-------- Data supplied --------

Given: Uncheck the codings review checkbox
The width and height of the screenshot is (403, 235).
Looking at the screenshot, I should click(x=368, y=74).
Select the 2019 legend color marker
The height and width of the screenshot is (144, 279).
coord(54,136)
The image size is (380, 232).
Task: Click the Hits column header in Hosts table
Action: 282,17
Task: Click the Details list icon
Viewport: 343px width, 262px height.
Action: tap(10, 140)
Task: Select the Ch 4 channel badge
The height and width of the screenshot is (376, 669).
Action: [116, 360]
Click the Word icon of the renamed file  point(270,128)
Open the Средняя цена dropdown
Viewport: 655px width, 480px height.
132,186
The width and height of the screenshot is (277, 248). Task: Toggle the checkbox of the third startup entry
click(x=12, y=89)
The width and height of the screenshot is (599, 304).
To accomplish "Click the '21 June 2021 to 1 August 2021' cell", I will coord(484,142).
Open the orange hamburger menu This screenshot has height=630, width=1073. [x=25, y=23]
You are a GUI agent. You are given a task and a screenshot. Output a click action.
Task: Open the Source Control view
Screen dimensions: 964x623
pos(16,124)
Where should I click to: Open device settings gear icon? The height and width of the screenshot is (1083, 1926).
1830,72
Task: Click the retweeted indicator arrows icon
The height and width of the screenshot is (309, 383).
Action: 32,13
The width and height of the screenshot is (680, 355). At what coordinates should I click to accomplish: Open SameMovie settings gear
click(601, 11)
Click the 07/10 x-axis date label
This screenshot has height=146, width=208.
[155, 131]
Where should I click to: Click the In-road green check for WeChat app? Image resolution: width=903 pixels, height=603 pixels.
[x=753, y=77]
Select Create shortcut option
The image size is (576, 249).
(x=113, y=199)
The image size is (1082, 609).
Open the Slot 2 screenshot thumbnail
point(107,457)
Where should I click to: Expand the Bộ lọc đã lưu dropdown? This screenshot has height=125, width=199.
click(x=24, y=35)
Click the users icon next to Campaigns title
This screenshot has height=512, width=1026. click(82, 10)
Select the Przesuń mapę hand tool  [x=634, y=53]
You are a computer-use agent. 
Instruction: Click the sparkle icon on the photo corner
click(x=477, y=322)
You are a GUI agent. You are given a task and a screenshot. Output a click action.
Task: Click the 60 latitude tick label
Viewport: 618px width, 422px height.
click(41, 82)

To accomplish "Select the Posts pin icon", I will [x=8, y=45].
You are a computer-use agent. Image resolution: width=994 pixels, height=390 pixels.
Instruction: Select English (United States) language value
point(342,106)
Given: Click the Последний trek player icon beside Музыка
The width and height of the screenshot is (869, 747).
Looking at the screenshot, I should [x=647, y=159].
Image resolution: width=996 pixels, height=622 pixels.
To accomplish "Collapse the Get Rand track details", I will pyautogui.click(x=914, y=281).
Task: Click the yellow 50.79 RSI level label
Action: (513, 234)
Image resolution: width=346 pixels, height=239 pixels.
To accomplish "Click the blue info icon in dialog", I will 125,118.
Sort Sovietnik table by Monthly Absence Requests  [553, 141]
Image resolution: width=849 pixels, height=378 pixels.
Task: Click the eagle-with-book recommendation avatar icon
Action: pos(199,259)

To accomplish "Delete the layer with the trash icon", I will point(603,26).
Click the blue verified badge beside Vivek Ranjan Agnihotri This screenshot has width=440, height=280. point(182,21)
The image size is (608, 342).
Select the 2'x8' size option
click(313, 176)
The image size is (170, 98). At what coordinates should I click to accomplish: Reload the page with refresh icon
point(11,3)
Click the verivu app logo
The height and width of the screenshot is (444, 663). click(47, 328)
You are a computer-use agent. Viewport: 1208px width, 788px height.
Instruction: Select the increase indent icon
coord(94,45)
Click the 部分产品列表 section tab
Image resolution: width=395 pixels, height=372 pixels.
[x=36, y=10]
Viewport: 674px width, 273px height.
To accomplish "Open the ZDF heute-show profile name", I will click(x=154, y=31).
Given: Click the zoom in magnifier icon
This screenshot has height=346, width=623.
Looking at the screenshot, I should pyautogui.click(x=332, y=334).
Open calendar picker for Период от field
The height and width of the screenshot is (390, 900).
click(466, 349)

--------

▶ _Written problem_: Update the lines above by replacing every "Viewport" with "Screen size", leaving everything else unchanged.

▶ _Task answer_:
Given: Uncheck the codings review checkbox
The width and height of the screenshot is (403, 235).
Looking at the screenshot, I should click(x=368, y=74).
Select the 2019 legend color marker
The height and width of the screenshot is (144, 279).
coord(54,136)
The image size is (380, 232).
Task: Click the Hits column header in Hosts table
Action: 282,17
Task: Click the Details list icon
Screen size: 343px width, 262px height.
Action: tap(10, 140)
Task: Select the Ch 4 channel badge
The height and width of the screenshot is (376, 669).
Action: [116, 360]
Click the Word icon of the renamed file  point(270,128)
Open the Средняя цена dropdown
Screen size: 655px width, 480px height.
132,186
The width and height of the screenshot is (277, 248). Task: Toggle the checkbox of the third startup entry
click(x=12, y=89)
The width and height of the screenshot is (599, 304).
To accomplish "Click the '21 June 2021 to 1 August 2021' cell", I will coord(484,142).
Open the orange hamburger menu This screenshot has height=630, width=1073. [x=25, y=23]
You are a GUI agent. You are given a task and a screenshot. Output a click action.
Task: Open the Source Control view
Screen dimensions: 964x623
pos(16,124)
Where should I click to: Open device settings gear icon? The height and width of the screenshot is (1083, 1926).
1830,72
Task: Click the retweeted indicator arrows icon
The height and width of the screenshot is (309, 383).
Action: 32,13
The width and height of the screenshot is (680, 355). At what coordinates should I click to accomplish: Open SameMovie settings gear
click(601, 11)
Click the 07/10 x-axis date label
This screenshot has height=146, width=208.
[155, 131]
Where should I click to: Click the In-road green check for WeChat app? Image resolution: width=903 pixels, height=603 pixels.
[x=753, y=77]
Select Create shortcut option
The image size is (576, 249).
(x=113, y=199)
The image size is (1082, 609).
Open the Slot 2 screenshot thumbnail
point(107,457)
Where should I click to: Expand the Bộ lọc đã lưu dropdown? This screenshot has height=125, width=199.
click(x=24, y=35)
Click the users icon next to Campaigns title
This screenshot has height=512, width=1026. click(82, 10)
Select the Przesuń mapę hand tool  [x=634, y=53]
You are a computer-use agent. 
Instruction: Click the sparkle icon on the photo corner
click(x=477, y=322)
You are a GUI agent. You are given a task and a screenshot. Output a click action.
Task: Click the 60 latitude tick label
Screen size: 618px width, 422px height.
click(41, 82)

To accomplish "Select the Posts pin icon", I will [x=8, y=45].
You are a computer-use agent. Image resolution: width=994 pixels, height=390 pixels.
Instruction: Select English (United States) language value
point(342,106)
Given: Click the Последний trek player icon beside Музыка
The width and height of the screenshot is (869, 747).
Looking at the screenshot, I should [x=647, y=159].
Image resolution: width=996 pixels, height=622 pixels.
To accomplish "Collapse the Get Rand track details", I will pyautogui.click(x=914, y=281).
Task: Click the yellow 50.79 RSI level label
Action: (513, 234)
Image resolution: width=346 pixels, height=239 pixels.
To accomplish "Click the blue info icon in dialog", I will 125,118.
Sort Sovietnik table by Monthly Absence Requests  [553, 141]
Image resolution: width=849 pixels, height=378 pixels.
Task: Click the eagle-with-book recommendation avatar icon
Action: pos(199,259)

To accomplish "Delete the layer with the trash icon", I will point(603,26).
Click the blue verified badge beside Vivek Ranjan Agnihotri This screenshot has width=440, height=280. point(182,21)
The image size is (608, 342).
Select the 2'x8' size option
click(313, 176)
The image size is (170, 98). At what coordinates should I click to accomplish: Reload the page with refresh icon
point(11,3)
Click the verivu app logo
The height and width of the screenshot is (444, 663). click(47, 328)
You are a computer-use agent. Screen size: 1208px width, 788px height.
Instruction: Select the increase indent icon
coord(94,45)
Click the 部分产品列表 section tab
Image resolution: width=395 pixels, height=372 pixels.
[x=36, y=10]
Screen size: 674px width, 273px height.
To accomplish "Open the ZDF heute-show profile name", I will click(x=154, y=31).
Given: Click the zoom in magnifier icon
This screenshot has height=346, width=623.
Looking at the screenshot, I should pyautogui.click(x=332, y=334).
Open calendar picker for Период от field
The height and width of the screenshot is (390, 900).
click(466, 349)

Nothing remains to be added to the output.